Eco-Cultural Revitalization in Southern California Indian Basketry: Lecture/Demo
On Tuesday, September 21, 2010 at 12 pm in Clarke 113 at CSUSM, two basket weavers came to lecture about basket weaving. Rose Ramirez and Lydia Vassar showed contemporary and traditional basketry techniques. They talked about their cultural practices, and they discussed how important it was to revitalize their traditions. A storyteller, Cathleen Chilcote Wallace, opened with a traditional story passed down from her ancestors. There was a significant moment during the lecture, the story that I will remember, an inspirational moment, and my overall reaction to this lecture.
What was significant to me was their discussion of how much work it takes to basket weave. I had no idea how long it took to make one basket. Thinking simple-mindedly, I thought you just take some grass and intertwine them into a basket. I thought it’d take maybe a few days to a week at most, depending on the size of the basket. When they explained that basket weaving begins with the actual gathering of materials to dyeing it, etc., I looked at it from a different perspective. They continued to explain that some materials only harvest for ten days! I also learned that one of the materials most used is juncus, and in Cathleen’s story, the girl was on a mission to find juncus.

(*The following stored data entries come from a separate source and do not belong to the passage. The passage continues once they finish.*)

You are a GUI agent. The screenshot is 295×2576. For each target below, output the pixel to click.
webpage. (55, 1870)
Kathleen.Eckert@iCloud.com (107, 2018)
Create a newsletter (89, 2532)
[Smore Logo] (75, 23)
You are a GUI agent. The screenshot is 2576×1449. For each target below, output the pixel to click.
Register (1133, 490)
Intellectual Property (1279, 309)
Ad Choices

A year from now, I think I will still remember the story Cathleen told during the lecture. It was called, “The Gift Basket” and was about a girl who wanted to make a gift basket for her grandmother. She wanted to keep it a secret from her grandmother and went to gather the materials needed. When she went to gather the juncus, she realized it was gone. The animals of the land helped her retrieve it by leading her to an island. However, the juncus could only be picked when there was a low tide and by the kind, generous hearts. The girl was able to gather the juncus, and she made sure she took just enough for her one basket. When she arrived back to town, everyone surrounded her because they were worried, but the grandma just gave her a nod and smiled. From then on, the animals guided her, and the girl tells the story to others. Not only did I think it was a good way to start off the lecture, but I believe stories are a good way to teach lessons to people. It inspired me to want to teach my future students through the art of storytelling; I was also inspired by the basket weavers’ hard work and dedication.
While all three ladies are an inspiration, I was really inspired by the basket weavers’ passion. They work so hard to preserve their culture and tradition, and they are so humble. Lydia’s passion for teaching the Native children on the Pechanga Reservation is inspiring because I want to be a teacher as well. She does something she loves to do, and she can pass that on to younger generations. It is inspiring to see the two ladies doing something they love and putting that skill and passion to use. This was a definite eye-opener to basket weaving.
Overall, I was very glad I attended this lecture. It was not only educational, but I learned a great deal about Native culture, how the need to preserve their culture is important, and how much work it takes to weave baskets. It was interesting to me because I learned about different types of plants, what they can be used for, and how they can be used for several different purposes besides basket weaving. I am grateful to have met them, and I hope to make a basket of my own someday.